* [SOURCE EXCERPT]
====

Avoid being precious about your content reaching as many people as possible: fixating on those sorts of things can turn ugly. Real ugly. It’s more important for it to reach the right people and that will come from the quality of your work.
Create a connection
The most-shared content causes a strong connection in the reader, igniting one of six key emotions: surprise, fear, joy, sadness, anger or disgust. That doesn’t mean you have to try and get a reaction from everything you produce. A key piece thrown into the mix will boost your audience and get them interested in your other content.
The tone of content doesn’t always have to be heavy, Doc. You don’t need a flux capacitor, DeLorean and a rather unhealthy relationship with your mother to know that.
Make sure it’s worthwhile
If you’re updating your blog for the sake of keeping it updated then you need to change your perspective. This is supposed to be something of value. Something that you yourself would want to read, watch or interact with…
Indy doesn’t procure any old dusty, rusty or musty artefact: it has to be something of significant value before he gets out of bed to risk life and limb with barrelling boulders, slithery snakes and nefarious Nazis. When it comes to content marketing it’s quality over quantity. Wish they’d heeded that advice for the fourth Indy flick.
Use more visuals
Whether you use pictures, videos, or diagrams, they will literally help illustrate your point… Instagram and Pinterest users spend more time on the site, are more likely to scroll to the end and share more than other users.
Eliminate the fluff
It’s challenging and it definitely takes work, but it makes for better content. Don’t focus on your word count. A longer blog post does not mean a better blog post. And often, keeping a blog post short is more digestible for the mobile user (which is everyone now).
Hasta la vista, lengthy word counts.

====

* [DATA ROWS]
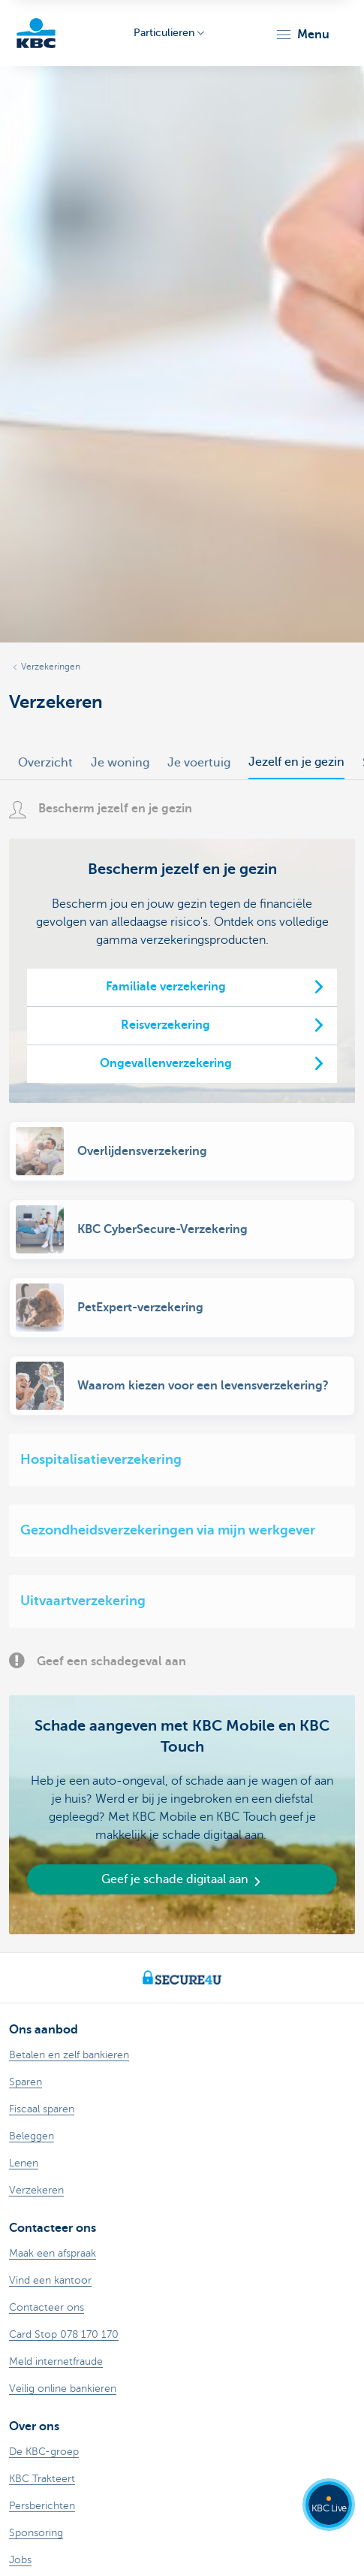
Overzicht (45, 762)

====

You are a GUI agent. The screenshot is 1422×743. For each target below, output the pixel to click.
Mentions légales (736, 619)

====

* [WHAT IS EXPECTED] According to the content marketing excerpt, what six key emotions does the most-shared content ignite in the reader? The records play no part in this exercise.

* [WRITTEN SOLUTION] Surprise, fear, joy, sadness, anger and disgust.